El código de la vida
El ADN es un ácido nucleico que contiene toda nuestra información genética hereditaria que sirve como “manual de instrucciones” para desarrollarnos, vivir y reproducirnos . El genoma es, entonces, aquel conjunto formado por la unidad molecular que son los genes, los que cumplen una tarea vital para el funcionamiento celular. Al descifrar el “código de la vida” se podrán aplicar tratamientos efectivos a enfermedades como el cáncer y las hereditarias que ha padecido la raza humana durante toda su existencia.
El Premio Nobel de Química ha sido entregado a dos mujeres investigadoras en Bioquímica y microbiología genética, Emmanuelle Charpentier y Jennifer A. Doudna, por desarrollar un método para la edición del genoma que permite cortar el ADN en una posición concreta para seccionar el código genético a voluntad de forma muy precisa; descubrimiento que ha revolucionado el mundo de la ciencia, brindando nuevas oportunidades para el fitomejoramiento y contribuyendo a terapias innovadoras que ponen en evidencia el gran aporte de la mujer al mundo en las diferentes áreas del conocimiento. Esto constituye un valor trascendental para destacar cómo la mujer ha alcanzado su propia dimensión sin pretender ocupar los espacios del género masculino; sin evidenciar un afán por una malograda competencia, sino, proyectando su propio desarrollo para mejorar las condiciones de vida de la sociedad moderna.

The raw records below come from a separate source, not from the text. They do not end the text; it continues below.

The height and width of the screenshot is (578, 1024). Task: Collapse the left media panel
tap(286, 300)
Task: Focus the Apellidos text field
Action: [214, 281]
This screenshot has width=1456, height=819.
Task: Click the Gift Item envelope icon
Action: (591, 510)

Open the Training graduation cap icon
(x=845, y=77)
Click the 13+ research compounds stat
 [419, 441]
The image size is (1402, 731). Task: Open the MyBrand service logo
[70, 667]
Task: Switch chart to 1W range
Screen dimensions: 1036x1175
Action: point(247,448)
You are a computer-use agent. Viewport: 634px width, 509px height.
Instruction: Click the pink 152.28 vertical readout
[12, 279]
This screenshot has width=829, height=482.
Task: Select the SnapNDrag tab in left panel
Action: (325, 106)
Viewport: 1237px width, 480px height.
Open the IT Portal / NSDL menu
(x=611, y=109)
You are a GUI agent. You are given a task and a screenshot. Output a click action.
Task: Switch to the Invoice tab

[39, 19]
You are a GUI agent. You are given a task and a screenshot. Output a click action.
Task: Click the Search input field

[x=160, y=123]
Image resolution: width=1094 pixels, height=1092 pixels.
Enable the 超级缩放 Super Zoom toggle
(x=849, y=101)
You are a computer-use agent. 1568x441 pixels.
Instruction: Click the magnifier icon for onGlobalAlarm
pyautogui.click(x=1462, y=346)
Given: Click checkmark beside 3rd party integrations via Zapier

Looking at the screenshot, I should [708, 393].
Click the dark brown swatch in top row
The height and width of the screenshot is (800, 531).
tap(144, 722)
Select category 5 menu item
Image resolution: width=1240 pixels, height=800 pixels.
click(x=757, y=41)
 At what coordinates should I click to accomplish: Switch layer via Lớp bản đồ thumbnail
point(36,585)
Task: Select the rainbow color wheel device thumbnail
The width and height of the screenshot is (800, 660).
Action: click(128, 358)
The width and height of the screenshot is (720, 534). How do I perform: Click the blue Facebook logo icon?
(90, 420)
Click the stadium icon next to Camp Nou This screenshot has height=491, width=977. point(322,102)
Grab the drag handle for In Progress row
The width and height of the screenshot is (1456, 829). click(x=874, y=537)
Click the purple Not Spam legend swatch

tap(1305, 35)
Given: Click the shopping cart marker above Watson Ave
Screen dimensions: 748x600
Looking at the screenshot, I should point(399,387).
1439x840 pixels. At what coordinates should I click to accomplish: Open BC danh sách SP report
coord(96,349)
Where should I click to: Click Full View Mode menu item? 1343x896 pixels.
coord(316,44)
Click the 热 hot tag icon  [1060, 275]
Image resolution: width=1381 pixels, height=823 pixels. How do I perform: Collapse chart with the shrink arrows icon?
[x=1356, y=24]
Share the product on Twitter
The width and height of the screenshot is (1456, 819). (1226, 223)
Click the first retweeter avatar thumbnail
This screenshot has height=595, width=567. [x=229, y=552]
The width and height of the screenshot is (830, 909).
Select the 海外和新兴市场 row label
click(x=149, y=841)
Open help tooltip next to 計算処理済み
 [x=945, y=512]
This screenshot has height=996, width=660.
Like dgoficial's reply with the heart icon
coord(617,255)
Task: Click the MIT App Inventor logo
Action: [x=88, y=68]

En todos los escenarios el rol de la mujer se posiciona en forma brillante, lo cuál nos invita a admirar su disciplina, capacidad de trabajo y también destacar su fortaleza emocional para asumir su nuevo papel en el siglo XXI.
Precisamente, se acaba de celebrar en el país el día de la mujer campesina como un justo reconocimiento que debe hacerse a quienes como esposas, madres, compañeras y liderezas empresariales, sociales y comunitarias han labrado la tierra, sosteniendo con su trabajo y esfuerzo la unidad familiar que nos enorgullece y que hoy tenemos que reivindicar garantizando la educación técnica, tecnológica y profesional de la mujer, porque no solamente están destinadas biológicamente a preservar la existencia del hombre sino también a promocionarse personal y profesionalmente en una Colombia que tiene que ser cada vez más incluyente, velando por sus derechos fundamentales, comenzando por su propia integridad personal y dignidad humana.
Las mujeres colombianas merecen un digno reconocimiento del Estado y de la sociedad a partir de valorar sus iniciativas productivas, estimular su promoción social e intelectual, contribuir a su autoestima y protección con programas sociales que las dignifique; justo merecimiento que se han ganado con su valor, credibilidad y confianza en todos los campos y disciplinas del conocimiento, porque durante toda nuestra vida han dejado aportes decisivos para asegurar nuestra existencia, el código de la vida misma.